I'm actually wondering what people's perspectives are here - like are people actively bothered by those who like new composers? Does it make a difference how young the person is? What about being bothered by people who like old composers? Does the person's age make a difference?

 
 Posted:   Apr 17, 2023 - 1:47 PM   
 By:   nuts_score   (Member)

I'm entering into my later 30s right now (turning 37 on the Thursday, April 20th!) and without a doubt: John Williams, Jerry Goldsmith, James Horner, Alan Silvestri, Hans Zimmer, and Danny Elfman were the men who caught my attention with the scores they created for films that I was watching. But when I got into buying the scores as soundtrack albums (tapes and CDs at this time of my life, late 90s) I was collecting everything and a lot of love and credit I give to Lukas Kendall and this site and its resources and users. And Peter Kelly's MovieMusicdotcom. I have met so many great folks here and other outlets of soundtrack-ing online. And have been exposed to a lot because of those people. But I also took a lot of chances buying music at the stores. I bought a lot of great things and a lot of shit. I sold about 98% of my CD collection years ago.

Digital gives us a lot of options today. And it is a different avenue of exposing yourself to music of all kinds. Do generations younger than myself see that benefit? Maybe not, simply because they don't know what it was like before that. They don't have those same experiences which we did. But, then again, we don't have the experiences as them. I'm sure there are plenty of bright young music listeners dabbling in this hobby and discovered film music both old and new. But the onus is on them and they have the resources so why not give them the benefit of the doubt, I say.

I still listen to new film music as often as I can. While the sound of Hollywood has gone in a predictable direction, often times there are diamonds to be found. But it was the same experience as when I was buying countless CDs decades ago. I bought a lot of shitty music because there has always been shitty music.

 
 
 Posted:   Apr 17, 2023 - 2:21 PM   
 By:   Prince Damian   (Member)

Shouldn't this resurrected thread be called "Too YOUNG For the FSM Board" given the distinct isolated codger "get off my lawn" attitude here?

The solution here is simple: artificial grass!

 
 
 Posted:   Apr 17, 2023 - 3:27 PM   
 By:   WillemAfo   (Member)

Hear Hear nutsscore!

Somewhere around here I posted a quote from Zimmer in the late 90s where he was saying 98% of film scores are trash:

"Within any year I see 90--no, maybe 98--percent horrible stuff and two percent quality"

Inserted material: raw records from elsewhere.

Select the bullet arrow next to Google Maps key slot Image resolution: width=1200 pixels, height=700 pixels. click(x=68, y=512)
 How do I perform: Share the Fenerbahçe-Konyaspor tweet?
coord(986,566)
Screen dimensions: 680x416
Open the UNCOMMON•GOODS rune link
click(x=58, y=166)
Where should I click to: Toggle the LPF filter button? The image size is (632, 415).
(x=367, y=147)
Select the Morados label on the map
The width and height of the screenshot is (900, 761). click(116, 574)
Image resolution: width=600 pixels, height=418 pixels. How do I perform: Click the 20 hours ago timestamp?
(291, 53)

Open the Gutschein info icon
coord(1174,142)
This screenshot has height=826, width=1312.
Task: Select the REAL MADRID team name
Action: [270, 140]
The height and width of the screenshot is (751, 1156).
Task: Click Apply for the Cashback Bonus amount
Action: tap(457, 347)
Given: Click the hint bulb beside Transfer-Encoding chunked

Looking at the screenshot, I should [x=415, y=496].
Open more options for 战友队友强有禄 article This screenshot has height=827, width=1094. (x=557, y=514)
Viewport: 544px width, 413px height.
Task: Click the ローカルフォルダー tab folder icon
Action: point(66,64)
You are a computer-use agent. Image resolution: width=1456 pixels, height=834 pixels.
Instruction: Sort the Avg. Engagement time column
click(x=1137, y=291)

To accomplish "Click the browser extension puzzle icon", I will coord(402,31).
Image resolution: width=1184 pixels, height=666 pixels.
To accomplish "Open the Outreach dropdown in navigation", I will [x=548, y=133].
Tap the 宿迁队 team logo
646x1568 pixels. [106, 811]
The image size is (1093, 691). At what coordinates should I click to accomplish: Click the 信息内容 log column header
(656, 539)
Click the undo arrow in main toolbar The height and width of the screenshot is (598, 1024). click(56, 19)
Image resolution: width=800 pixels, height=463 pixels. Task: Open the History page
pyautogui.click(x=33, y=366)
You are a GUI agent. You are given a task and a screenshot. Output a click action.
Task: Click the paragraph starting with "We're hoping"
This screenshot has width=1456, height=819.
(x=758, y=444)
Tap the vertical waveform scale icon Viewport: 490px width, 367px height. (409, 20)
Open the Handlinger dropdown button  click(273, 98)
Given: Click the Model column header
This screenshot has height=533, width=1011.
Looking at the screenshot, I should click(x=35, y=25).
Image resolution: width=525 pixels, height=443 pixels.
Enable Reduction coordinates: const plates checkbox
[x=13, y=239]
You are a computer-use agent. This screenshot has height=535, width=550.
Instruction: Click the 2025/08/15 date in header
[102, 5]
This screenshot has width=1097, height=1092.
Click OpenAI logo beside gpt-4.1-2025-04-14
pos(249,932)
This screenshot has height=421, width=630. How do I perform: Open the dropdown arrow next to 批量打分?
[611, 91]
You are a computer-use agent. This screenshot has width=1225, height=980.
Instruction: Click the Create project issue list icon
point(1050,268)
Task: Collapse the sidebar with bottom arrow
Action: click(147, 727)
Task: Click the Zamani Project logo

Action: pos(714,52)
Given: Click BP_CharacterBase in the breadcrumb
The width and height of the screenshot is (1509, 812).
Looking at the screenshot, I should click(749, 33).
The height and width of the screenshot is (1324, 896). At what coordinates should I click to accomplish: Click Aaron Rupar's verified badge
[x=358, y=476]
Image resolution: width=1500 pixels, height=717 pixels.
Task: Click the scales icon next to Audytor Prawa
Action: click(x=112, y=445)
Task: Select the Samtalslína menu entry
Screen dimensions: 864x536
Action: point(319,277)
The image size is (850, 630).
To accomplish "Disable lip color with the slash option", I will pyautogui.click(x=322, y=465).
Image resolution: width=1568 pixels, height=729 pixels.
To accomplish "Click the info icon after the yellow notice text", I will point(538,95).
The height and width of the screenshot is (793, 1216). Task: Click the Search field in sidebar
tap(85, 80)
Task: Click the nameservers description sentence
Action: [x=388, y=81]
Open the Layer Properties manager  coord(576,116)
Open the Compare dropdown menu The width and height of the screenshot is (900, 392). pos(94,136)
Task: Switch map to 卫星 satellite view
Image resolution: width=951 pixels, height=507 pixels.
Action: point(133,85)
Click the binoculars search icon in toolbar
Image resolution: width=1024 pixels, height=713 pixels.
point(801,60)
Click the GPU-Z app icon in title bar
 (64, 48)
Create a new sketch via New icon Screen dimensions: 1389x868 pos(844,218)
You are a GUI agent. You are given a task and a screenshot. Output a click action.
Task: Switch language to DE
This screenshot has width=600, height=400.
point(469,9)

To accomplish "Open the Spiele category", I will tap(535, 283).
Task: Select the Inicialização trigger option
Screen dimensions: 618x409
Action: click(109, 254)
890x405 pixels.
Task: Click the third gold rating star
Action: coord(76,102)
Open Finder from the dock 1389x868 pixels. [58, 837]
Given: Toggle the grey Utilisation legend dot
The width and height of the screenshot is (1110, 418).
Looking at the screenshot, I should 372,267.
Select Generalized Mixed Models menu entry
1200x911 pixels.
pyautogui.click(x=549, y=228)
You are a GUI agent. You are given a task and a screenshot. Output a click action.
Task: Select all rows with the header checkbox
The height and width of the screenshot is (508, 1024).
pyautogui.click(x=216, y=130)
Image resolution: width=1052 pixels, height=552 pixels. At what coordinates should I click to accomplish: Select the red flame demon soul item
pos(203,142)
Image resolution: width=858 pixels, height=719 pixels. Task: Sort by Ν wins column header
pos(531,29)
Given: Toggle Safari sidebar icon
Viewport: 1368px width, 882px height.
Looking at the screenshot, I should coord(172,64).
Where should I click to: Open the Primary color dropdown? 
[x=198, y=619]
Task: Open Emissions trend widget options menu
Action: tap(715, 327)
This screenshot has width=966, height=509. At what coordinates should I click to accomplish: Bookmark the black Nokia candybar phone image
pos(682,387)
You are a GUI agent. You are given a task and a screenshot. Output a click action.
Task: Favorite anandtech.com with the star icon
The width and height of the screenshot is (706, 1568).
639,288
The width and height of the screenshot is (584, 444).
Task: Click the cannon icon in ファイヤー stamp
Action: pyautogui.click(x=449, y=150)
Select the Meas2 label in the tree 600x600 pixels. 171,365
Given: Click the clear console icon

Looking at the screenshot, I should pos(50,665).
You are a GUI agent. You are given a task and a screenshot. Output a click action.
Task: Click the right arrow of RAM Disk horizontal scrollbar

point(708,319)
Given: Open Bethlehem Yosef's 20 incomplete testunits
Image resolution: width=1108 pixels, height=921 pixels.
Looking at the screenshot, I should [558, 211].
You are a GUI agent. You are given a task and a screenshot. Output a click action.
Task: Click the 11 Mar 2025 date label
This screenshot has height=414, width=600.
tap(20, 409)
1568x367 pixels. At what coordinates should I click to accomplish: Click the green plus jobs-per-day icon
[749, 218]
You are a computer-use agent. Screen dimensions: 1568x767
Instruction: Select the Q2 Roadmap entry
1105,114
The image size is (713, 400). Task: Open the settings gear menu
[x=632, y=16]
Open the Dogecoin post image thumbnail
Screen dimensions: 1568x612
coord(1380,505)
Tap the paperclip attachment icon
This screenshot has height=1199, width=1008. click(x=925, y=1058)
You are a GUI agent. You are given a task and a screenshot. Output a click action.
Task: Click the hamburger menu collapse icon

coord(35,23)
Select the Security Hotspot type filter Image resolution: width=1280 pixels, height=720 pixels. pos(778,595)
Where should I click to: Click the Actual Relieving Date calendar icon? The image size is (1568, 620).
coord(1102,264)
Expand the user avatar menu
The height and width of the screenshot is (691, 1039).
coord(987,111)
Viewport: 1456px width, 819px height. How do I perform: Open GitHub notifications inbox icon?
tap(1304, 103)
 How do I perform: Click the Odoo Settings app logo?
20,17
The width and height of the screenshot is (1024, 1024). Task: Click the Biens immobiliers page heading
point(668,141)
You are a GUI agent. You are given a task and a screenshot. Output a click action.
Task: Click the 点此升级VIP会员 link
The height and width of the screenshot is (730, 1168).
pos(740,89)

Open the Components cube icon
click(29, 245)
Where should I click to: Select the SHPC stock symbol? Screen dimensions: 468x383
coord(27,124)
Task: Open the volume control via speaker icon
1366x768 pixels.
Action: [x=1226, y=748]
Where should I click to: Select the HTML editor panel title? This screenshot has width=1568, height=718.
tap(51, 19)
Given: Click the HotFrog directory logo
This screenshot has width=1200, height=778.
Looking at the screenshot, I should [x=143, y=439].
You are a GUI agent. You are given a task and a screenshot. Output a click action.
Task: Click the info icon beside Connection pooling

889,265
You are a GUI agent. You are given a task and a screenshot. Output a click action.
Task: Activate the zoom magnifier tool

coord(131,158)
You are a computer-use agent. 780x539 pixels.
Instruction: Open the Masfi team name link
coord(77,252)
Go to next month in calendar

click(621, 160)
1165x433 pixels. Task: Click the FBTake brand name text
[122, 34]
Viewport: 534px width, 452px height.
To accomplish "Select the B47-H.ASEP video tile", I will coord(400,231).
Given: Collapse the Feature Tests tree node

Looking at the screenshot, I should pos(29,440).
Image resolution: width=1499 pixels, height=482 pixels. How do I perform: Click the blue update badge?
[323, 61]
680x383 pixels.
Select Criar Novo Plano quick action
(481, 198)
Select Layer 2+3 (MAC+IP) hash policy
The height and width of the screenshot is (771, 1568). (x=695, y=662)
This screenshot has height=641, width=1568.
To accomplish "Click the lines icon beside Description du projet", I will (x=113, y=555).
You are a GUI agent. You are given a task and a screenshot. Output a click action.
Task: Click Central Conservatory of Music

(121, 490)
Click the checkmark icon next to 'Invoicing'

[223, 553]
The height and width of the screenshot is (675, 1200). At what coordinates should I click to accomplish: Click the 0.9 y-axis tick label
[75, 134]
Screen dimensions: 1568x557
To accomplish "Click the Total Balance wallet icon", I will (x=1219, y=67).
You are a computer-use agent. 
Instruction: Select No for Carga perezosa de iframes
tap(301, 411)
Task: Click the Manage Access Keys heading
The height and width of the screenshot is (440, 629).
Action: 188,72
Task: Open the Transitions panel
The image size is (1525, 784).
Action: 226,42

That's only one man's opinion and I don't know if this is historically the case, but I do think the current state of the industry squashes creativity more than in the past. But again, there have always been composers that make just-passable scores for both good movies and not-so good movies.

While it may indeed be true that the landscape of film for a current generation is not geared towards caring about stuff from the past, your point that there ARE people in the current generation who do is a good point. Film scores have always been a niche so maybe a few new fans is really all that is needed to keep it going.